*** Text block Section Begins ***
(Reuters) – Lying patiently in the long grass near the Rio Grande in Texas on Tuesday, Reuters photographer Adrees Latif was watching and waiting.
A native Texan, Latif has been covering the ebbs and flows of the migration story at the border since 2018. In recent weeks, a humanitarian crisis in Central America paired with changes in migration strategy in the White House have led to a surge in those trying to cross north to what they hope will be a better life in the United States.
Within the heavily trafficked Rio Grande Valley sector of the border, Latif has seen the people smugglers move their operations around to evade the border patrol in the last three years, shifting just like the wide river that divides the United States and Mexico.
To get the pictures he is looking for, Latif needs to be on site from dusk to dawn, waiting to catch the moment once or twice a day when a vehicle will appear on the Mexican side to transport migrants to a waiting raft. Within five minutes, they are across the river and into Texas.
He does not want to miss that moment.
“It’s like a whole day’s work lying in wait and then you only have a few moments to produce the images,” said Latif.
On Tuesday, Latif saw a scout on the Mexican side, just as a border patrol helicopter passed overhead. It hovered over Latif, kicking up dust. The smugglers likely saw that and chose to cross further upriver.
Moving to where he thought the migrants would disembark, the helicopter still overhead, Latif saw a migrant couple walking through the brush. It’s uneven territory, heavy with Lyme disease-carrying ticks, and he advised them to use the road.
*** Text block Section Ends ***
**What this exercise asks**
#1 Please list every river, state, country, or region named in the article about the Reuters photographer at the Texas border, giving each name once.
#2 Resume the article about the Reuters photographer at the Texas border, starting after its last sentence.
*** Dataset records Section Begins ***
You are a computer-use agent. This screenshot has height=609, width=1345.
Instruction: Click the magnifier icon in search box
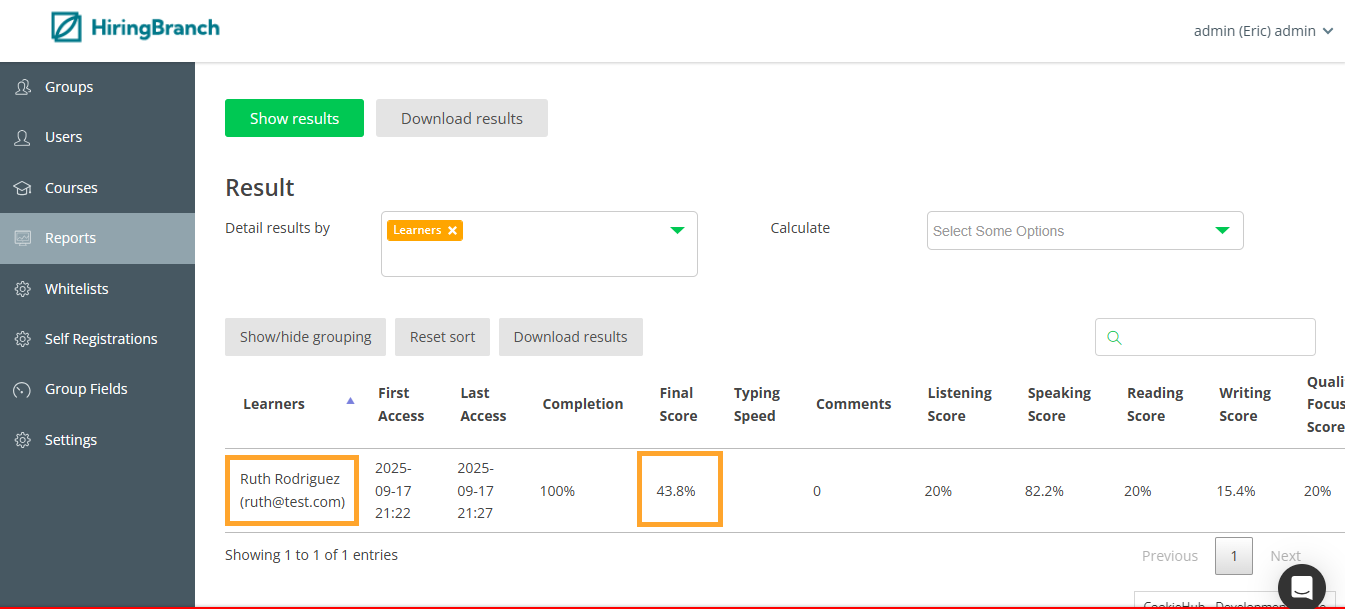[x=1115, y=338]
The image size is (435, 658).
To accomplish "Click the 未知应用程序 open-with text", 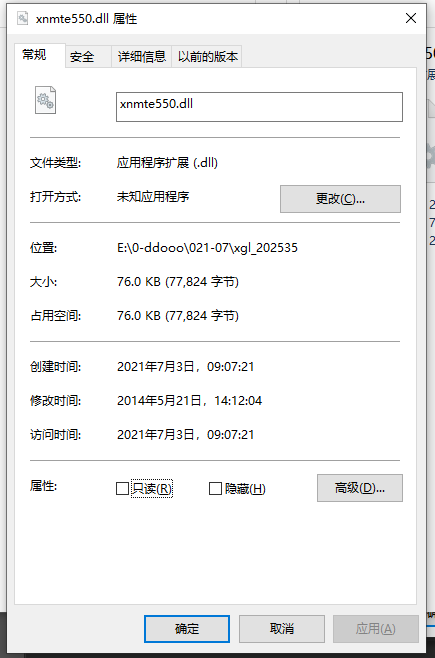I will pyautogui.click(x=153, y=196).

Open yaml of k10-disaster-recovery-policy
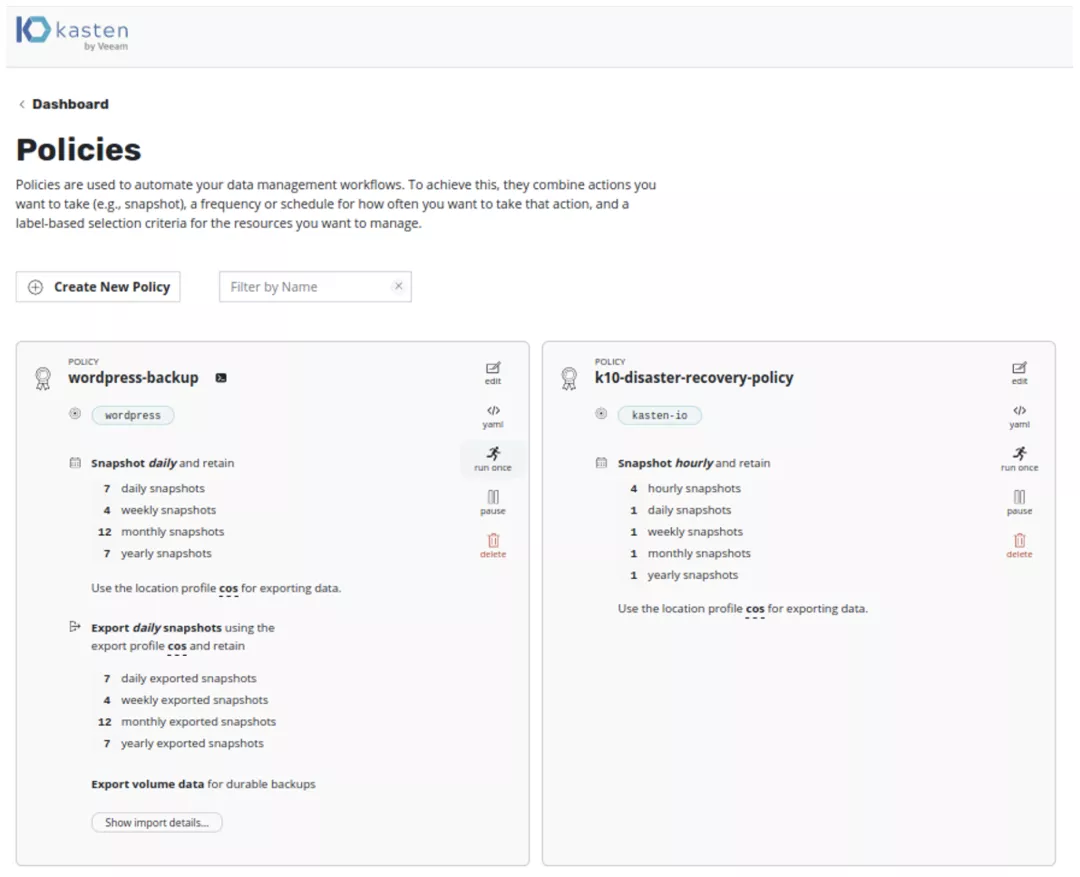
*** Dataset records Section Ends ***
**Your responses**
#1 Rio Grande, Texas, Central America, United States, Rio Grande Valley, Mexico

#2
They told him others were hiding further back. He headed in that direction, as agents began arriving. Suddenly, he came across the scene captured in the photograph. A Texas state trooper, dressed head to toe in green and clutching handcuffs in one hand, was beckoning to a migrant family to come out of the brush.
In the photo, four-year-old Harbin Ordonez, who traveled from Honduras with his mother, looks at the man, while his mother, Edith, holds on to him tight. The boy was crying just a moment before and will later cry again but in this moment he stares, fear and defiance mixing on his young face. The sound of the helicopter is so loud, it is impossible to hear conversation.
A minute or so later, the trooper accompanied the two and another migrant mother and child to pick-up trucks, where they were driven up to the border wall, about two miles away. There, about a dozen migrants followed the usual routine – showed identification, removed jewelry and shoelaces, and had the bands the smugglers used to identify them clipped off their wrists.
They were then taken away in buses – family groups on one bus, unaccompanied minors on another – to whatever future awaits them in the United States.